To showcase this, I have provided data on instructions executed and memory accesses for *SERVICE\_IRQ*, *check\_switches*, and *IDLE* (excluding *check\_switches*). The table below contains the mentioned data and showcases the trend that the time spent servicing interrupts (i.e. in *SERVICE\_IRQ* and subroutines in *IDLE*) increase as the number of interrupts increases. This can effectively be observed through varying the frequency of the private timer (lower frequency = more interrupts = more time spent servicing interrupts). The lower the load value and prescaler bits are, the more frequent interrupts will be and vice versa. My approach to gathering data was to insert a breakpoint at the first instruction of *SERVICE\_IRQ* to find how many instructions are executed between the *\_start* segment and the first timer interrupt.

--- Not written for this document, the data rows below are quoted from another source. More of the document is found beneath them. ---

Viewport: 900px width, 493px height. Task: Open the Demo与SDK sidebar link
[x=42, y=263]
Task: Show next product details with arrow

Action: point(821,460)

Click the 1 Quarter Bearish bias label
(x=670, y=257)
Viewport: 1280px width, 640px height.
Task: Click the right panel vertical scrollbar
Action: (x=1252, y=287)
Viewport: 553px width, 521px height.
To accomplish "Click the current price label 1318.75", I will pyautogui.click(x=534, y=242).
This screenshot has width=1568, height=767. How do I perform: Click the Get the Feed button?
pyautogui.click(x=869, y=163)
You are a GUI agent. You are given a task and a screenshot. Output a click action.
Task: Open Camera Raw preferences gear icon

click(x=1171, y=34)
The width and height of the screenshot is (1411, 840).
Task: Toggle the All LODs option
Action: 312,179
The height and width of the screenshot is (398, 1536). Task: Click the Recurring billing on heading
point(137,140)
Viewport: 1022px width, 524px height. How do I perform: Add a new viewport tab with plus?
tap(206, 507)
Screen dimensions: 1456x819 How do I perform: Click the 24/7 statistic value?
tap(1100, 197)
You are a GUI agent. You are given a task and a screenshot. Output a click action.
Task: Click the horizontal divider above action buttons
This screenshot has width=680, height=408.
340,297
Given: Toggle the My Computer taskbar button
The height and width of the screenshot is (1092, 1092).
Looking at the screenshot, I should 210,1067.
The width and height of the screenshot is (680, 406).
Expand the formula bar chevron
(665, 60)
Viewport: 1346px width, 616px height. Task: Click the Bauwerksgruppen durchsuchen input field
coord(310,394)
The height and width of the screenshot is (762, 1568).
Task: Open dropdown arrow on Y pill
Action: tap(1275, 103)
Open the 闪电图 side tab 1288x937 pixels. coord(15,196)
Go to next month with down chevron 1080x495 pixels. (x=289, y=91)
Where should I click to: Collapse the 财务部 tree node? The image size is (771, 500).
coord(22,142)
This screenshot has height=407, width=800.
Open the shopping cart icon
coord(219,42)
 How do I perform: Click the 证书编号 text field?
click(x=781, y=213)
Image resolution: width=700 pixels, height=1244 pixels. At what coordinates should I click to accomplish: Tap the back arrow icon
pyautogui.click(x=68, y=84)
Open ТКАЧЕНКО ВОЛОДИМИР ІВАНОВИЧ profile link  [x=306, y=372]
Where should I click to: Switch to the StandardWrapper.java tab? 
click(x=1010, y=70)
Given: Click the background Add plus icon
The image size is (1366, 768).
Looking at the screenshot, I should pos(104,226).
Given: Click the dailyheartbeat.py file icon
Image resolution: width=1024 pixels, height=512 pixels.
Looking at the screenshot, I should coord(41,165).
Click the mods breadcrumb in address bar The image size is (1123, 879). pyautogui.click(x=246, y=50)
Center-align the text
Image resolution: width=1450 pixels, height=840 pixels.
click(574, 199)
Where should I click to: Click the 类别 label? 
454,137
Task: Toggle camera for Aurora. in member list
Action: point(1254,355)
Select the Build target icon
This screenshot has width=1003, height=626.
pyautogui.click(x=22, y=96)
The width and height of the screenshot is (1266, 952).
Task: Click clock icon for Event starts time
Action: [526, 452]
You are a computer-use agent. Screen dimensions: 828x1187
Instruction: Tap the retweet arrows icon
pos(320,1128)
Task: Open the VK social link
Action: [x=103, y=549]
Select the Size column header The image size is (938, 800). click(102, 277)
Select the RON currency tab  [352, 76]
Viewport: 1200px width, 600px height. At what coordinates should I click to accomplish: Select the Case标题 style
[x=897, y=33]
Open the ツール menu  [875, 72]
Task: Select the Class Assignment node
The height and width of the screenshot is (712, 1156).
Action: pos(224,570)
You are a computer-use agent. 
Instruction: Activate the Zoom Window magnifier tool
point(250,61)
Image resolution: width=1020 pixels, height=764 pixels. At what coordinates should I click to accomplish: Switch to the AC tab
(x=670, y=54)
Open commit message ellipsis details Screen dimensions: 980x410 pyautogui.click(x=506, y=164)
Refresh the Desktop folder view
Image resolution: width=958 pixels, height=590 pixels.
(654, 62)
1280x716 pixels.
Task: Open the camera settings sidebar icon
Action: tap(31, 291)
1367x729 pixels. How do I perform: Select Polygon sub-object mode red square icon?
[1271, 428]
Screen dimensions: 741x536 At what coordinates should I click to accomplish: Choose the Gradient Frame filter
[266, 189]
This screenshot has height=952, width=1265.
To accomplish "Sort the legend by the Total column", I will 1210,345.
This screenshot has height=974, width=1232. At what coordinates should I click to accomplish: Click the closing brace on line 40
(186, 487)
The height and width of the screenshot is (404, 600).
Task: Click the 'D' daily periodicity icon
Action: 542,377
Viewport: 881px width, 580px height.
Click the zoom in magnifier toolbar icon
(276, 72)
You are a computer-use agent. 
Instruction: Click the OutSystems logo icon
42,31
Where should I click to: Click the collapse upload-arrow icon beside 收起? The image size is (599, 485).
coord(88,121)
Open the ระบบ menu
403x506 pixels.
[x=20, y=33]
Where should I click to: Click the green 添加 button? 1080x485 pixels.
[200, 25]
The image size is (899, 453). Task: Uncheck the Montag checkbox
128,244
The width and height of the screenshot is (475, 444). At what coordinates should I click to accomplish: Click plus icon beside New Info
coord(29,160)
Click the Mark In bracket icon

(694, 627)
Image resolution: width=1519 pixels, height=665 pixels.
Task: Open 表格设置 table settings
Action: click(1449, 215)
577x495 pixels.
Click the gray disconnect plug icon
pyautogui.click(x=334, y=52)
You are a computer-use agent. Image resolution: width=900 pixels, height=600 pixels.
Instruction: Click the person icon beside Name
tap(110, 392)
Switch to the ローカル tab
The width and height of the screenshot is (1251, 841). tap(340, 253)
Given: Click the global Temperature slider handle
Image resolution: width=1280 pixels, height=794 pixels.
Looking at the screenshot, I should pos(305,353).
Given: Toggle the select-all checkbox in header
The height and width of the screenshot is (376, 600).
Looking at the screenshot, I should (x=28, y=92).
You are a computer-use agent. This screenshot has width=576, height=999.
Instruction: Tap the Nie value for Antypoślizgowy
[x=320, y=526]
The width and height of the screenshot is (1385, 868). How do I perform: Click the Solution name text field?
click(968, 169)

Then, I subtracted the number of instructions in the *\_start* block to find how many of them can be attributed to polling the switches and user code respectively by using proportions. Lastly, I counted the number of instructions executed in the *SERVICE\_IRQ* and user code associated to handling interrupts and factored them into the data as well. Thus, the data provided can give a good idea on the amount of time spent in each block.

|  |  |  |  |  |  |  |
| --- | --- | --- | --- | --- | --- | --- |
| Effective Frequency | *SERVICE\_IRQ* (interrupts) | | *check\_switches* (polling switches) | | *IDLE* (user code) | |
| # Instructions Executed | # Memory Accesses | # Instructions Executed | # Memory Accesses | # Instructions Executed | # Memory Accesses |
| 20 MHz | 24 | 54 | ~ 129,000 | ~ 175,000 | ~ 5,000 | ~ 7,000 |
| 50 MHz | 24 | 54 | ~ 642,000 | ~ 871,000 | ~ 25,000 | ~ 34,000 |
| 200 MHz | 24 | 54 | ~ 3,148,000 | ~ 4,271,000 | ~ 122,000 | ~ 166,000 |

*\* Results were gathered by restarting each simulation and clearing the configuration bits, load value, and prescaler bits from the timer in between attempts.*

*\* The “~” signifies an approximate value. Even with the chosen methods, it was hard to get a consistent value. Therefore, an average of 5 attempts was taken for each result present in the table.*

From the data in the table above, we can deduce that per constant frame time, frequency determines how much time is spent servicing interrupts. Though the time spent within *SERVICE\_IRQ* is very trivial compared to the scale of instructions executed and memory accesses of *check\_switches* and *IDLE*, we can still say that as the effective frequency decreases, the more time will be spent servicing interrupts since the number of times an interrupt will be raised by the timer *T = 1 / f* which dictates an inverse relation to the effective frequency. In sum, we can say that we spend the most amount of time polling the switches followed by executing user code and lastly servicing interrupts.